▶ **Exercise**: Every line from the one bearing "You are a GUI" through the last line of the records below is to be output exactly, and no other line; leave out the pictures.

[Records from a data source]

================

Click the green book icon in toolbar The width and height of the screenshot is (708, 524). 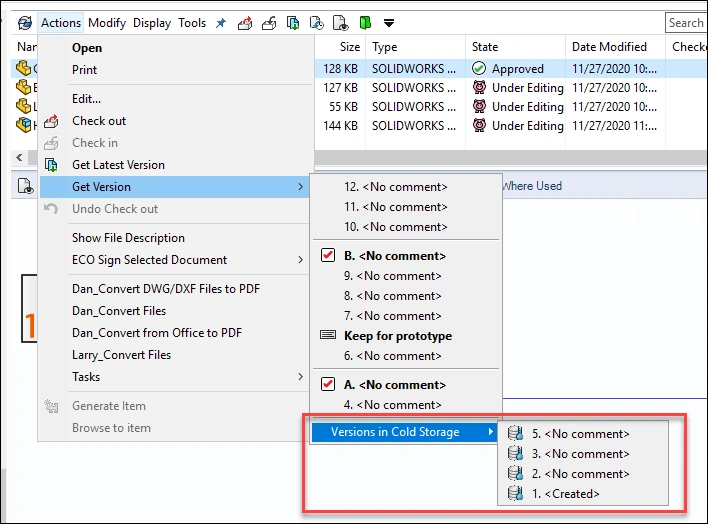[365, 23]
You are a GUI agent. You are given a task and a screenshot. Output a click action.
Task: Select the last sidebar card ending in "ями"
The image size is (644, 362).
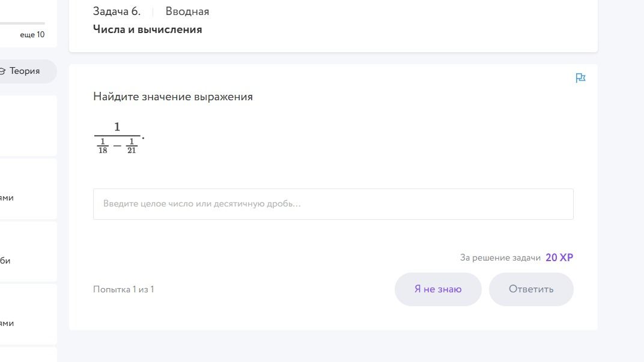pos(28,314)
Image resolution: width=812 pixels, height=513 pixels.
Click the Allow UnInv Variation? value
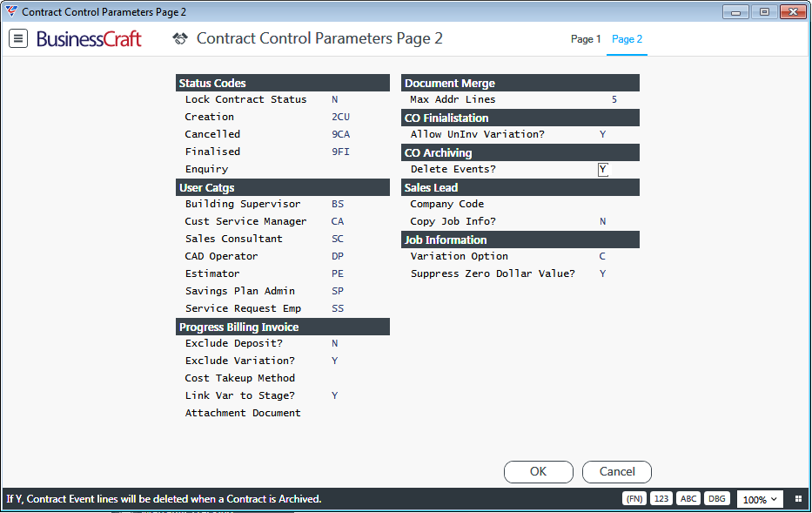(x=603, y=134)
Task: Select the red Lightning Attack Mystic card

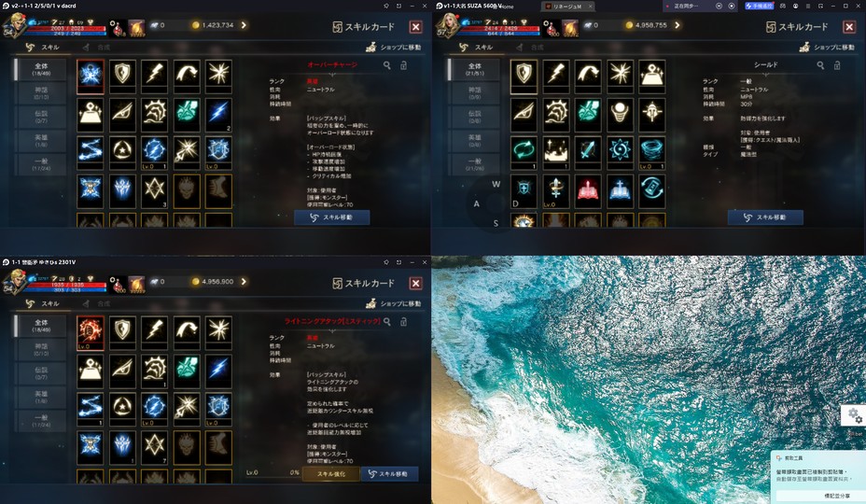Action: click(90, 331)
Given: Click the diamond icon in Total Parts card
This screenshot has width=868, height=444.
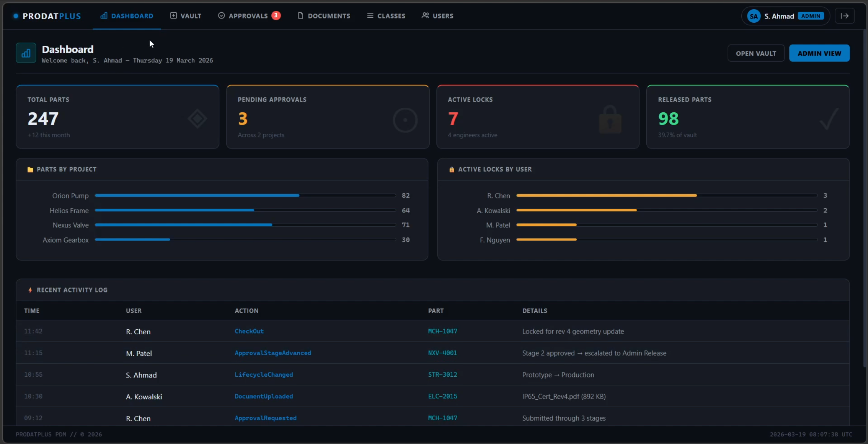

================

▶ **Response**:
You are a GUI agent. You are given a task and a screenshot. Output a click action.
Task: Select the last sidebar card ending in "ями"
The image size is (644, 362).
pos(28,314)
Image resolution: width=812 pixels, height=513 pixels.
Click the Allow UnInv Variation? value
(x=603, y=134)
Task: Select the red Lightning Attack Mystic card

Action: click(90, 331)
Given: Click the diamond icon in Total Parts card
This screenshot has width=868, height=444.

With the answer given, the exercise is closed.